The high energy-conversion efficiency of the thin-film cells and the high throughput of the process make Ovshinsky's photovoltaic cells a revolutionary leap forward for solar energy. They have been installed at various sites around and above the globe, from Mexican mountain villages to the Mir space station. Ovshinsky's "Uni-Solar" roofing tiles, for residential buildings, have won Popular Science's "Best of What's New" Grand Award (1996) and Discover Magazine's Discover Award in the Environment category (1997).

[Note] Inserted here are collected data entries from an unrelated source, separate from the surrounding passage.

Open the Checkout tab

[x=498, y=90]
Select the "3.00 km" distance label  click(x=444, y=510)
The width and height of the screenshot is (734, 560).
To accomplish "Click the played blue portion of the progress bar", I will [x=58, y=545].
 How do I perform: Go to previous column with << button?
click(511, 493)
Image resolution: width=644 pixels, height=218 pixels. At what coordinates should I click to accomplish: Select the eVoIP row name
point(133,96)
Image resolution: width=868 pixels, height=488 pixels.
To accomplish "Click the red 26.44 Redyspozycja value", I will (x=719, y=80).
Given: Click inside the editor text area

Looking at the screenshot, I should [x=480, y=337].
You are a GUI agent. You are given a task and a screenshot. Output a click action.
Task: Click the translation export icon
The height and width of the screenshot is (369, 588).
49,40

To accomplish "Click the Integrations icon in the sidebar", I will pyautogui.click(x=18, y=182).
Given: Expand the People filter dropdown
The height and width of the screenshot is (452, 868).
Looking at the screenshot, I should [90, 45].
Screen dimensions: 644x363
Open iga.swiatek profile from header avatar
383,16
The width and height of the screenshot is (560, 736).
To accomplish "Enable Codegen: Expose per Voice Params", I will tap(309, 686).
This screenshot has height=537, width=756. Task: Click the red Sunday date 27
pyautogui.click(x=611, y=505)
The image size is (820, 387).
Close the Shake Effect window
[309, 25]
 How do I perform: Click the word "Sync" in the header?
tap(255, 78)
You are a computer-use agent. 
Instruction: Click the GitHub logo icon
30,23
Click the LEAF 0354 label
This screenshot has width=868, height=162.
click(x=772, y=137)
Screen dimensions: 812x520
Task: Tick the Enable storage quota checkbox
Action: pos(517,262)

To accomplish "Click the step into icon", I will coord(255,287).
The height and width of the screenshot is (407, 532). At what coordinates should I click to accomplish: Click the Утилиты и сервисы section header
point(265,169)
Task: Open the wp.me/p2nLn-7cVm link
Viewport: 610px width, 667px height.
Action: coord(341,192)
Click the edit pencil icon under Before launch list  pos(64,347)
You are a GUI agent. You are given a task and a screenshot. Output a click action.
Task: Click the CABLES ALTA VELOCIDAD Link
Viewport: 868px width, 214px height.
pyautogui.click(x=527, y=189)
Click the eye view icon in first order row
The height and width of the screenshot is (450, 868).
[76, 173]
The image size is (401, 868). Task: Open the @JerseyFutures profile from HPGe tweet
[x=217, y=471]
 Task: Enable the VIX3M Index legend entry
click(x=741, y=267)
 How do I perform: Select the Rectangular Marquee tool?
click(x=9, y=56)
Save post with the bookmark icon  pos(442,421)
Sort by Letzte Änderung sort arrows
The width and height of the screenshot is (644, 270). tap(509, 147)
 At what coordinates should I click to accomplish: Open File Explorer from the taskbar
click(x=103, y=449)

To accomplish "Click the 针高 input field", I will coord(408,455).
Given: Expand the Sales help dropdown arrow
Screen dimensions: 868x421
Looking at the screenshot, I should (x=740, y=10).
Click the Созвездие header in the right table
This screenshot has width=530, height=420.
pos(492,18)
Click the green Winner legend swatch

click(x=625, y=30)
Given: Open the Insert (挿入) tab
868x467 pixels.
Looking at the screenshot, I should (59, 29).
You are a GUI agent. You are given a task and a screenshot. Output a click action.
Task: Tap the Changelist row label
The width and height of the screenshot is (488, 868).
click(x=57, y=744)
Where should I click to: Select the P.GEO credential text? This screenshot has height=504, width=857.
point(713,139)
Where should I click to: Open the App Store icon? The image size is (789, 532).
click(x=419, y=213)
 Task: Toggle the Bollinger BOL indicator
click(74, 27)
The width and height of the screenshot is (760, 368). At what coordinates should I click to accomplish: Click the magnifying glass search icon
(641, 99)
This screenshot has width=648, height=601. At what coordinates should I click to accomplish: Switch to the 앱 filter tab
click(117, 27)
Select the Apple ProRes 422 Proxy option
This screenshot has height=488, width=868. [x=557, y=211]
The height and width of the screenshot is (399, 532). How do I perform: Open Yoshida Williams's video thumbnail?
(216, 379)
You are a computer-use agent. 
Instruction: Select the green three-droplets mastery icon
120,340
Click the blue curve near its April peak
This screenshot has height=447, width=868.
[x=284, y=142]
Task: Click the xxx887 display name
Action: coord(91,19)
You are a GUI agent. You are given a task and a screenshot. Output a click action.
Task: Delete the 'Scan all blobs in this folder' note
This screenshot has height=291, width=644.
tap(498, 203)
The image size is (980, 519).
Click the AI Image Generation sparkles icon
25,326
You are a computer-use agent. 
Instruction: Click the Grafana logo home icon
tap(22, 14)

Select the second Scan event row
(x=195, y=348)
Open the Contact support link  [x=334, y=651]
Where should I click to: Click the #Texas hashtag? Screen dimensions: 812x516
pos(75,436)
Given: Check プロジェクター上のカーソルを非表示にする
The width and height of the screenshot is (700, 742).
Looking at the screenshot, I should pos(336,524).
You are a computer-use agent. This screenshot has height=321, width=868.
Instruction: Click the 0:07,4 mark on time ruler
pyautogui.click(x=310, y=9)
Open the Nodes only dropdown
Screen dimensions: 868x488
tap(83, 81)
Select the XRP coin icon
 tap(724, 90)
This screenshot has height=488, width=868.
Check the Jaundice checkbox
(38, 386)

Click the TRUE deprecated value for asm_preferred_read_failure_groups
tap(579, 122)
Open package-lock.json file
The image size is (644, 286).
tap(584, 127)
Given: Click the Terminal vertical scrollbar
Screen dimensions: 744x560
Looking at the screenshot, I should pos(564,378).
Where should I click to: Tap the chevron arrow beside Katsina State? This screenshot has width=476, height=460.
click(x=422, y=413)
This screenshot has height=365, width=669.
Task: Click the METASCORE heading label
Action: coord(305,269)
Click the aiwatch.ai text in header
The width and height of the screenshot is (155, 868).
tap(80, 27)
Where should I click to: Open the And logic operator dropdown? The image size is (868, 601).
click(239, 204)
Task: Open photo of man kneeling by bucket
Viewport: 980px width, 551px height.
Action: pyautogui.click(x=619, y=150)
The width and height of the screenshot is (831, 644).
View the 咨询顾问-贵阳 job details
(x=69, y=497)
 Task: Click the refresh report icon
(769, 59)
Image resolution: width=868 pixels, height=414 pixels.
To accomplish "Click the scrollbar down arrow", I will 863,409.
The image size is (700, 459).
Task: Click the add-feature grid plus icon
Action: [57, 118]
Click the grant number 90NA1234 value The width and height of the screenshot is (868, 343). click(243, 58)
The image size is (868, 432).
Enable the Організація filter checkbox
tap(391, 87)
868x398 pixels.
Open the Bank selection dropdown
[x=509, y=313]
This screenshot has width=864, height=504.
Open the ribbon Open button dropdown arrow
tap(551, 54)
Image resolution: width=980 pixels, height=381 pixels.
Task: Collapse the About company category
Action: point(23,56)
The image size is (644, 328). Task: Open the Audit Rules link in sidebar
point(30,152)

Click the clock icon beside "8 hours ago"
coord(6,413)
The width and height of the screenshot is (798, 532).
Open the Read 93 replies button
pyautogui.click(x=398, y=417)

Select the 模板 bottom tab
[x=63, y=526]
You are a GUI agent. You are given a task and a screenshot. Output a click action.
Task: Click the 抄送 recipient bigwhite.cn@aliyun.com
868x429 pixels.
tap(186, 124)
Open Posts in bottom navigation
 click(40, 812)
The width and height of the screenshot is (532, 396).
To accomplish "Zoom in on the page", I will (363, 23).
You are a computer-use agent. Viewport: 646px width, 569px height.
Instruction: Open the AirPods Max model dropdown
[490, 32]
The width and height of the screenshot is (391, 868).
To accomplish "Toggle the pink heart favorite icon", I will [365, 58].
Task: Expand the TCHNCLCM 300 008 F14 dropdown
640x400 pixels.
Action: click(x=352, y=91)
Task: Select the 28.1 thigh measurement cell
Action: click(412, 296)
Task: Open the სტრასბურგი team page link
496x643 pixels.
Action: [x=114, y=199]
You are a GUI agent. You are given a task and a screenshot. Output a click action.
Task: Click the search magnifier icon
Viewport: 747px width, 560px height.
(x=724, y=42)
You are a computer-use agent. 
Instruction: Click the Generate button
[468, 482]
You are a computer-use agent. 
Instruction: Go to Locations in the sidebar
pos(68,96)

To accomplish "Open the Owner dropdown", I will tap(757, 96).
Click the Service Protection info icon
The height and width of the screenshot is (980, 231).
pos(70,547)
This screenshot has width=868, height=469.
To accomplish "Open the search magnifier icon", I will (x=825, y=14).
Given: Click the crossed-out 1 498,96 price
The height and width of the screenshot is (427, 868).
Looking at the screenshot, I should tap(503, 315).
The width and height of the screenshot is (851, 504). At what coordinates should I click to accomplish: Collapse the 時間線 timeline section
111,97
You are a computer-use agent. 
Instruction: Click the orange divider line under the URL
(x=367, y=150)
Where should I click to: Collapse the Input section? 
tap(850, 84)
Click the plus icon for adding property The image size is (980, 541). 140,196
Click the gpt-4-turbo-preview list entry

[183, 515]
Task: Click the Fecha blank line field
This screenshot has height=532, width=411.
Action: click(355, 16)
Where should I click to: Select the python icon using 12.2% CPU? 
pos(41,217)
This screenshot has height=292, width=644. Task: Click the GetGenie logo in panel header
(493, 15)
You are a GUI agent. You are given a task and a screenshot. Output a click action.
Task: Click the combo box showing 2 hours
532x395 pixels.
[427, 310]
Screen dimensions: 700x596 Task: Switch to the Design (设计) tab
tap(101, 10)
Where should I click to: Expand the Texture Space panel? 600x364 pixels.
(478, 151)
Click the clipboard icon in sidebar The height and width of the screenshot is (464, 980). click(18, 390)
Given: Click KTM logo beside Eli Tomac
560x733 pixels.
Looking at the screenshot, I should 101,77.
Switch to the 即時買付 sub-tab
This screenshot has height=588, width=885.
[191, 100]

More recently, Ovshinsky has taken a strong step closer to a feasible electric car. After years of development, he earned a patent in 1994 for a high energy-storage, environment-friendly, maintenance-free, rechargeable battery. Although he is far from alone in the search for the perfect electric car battery, Ovshinsky's nickel metal-hydride (NiMH) model, when compared with its nickel-cadmium and lead-acid competitors, is twice as powerful, with none of their fatigue and discharge problems. In fact, Ovshinsky's battery shattered the Department of Energy's performance targets. Recently, ECD formed a joint venture with GM, whose EV1 features Ovshinsky's NiMH battery, to mass produce the battery for electric cars worldwide. A more modest version of the NiMH battery has been licensed by many of the world's major battery companies for retail consumption.

In total, Stan Ovshinsky has earned about 200 US patents, at a pace which has not flagged since the early 1970s: eight granted in 1999, and three more by February 1 of this year. He has also won many local, national and international awards for his work, which extends far beyond the products described above; and he will doubtless win further fame, as the once impossible products he has invented come into broader use.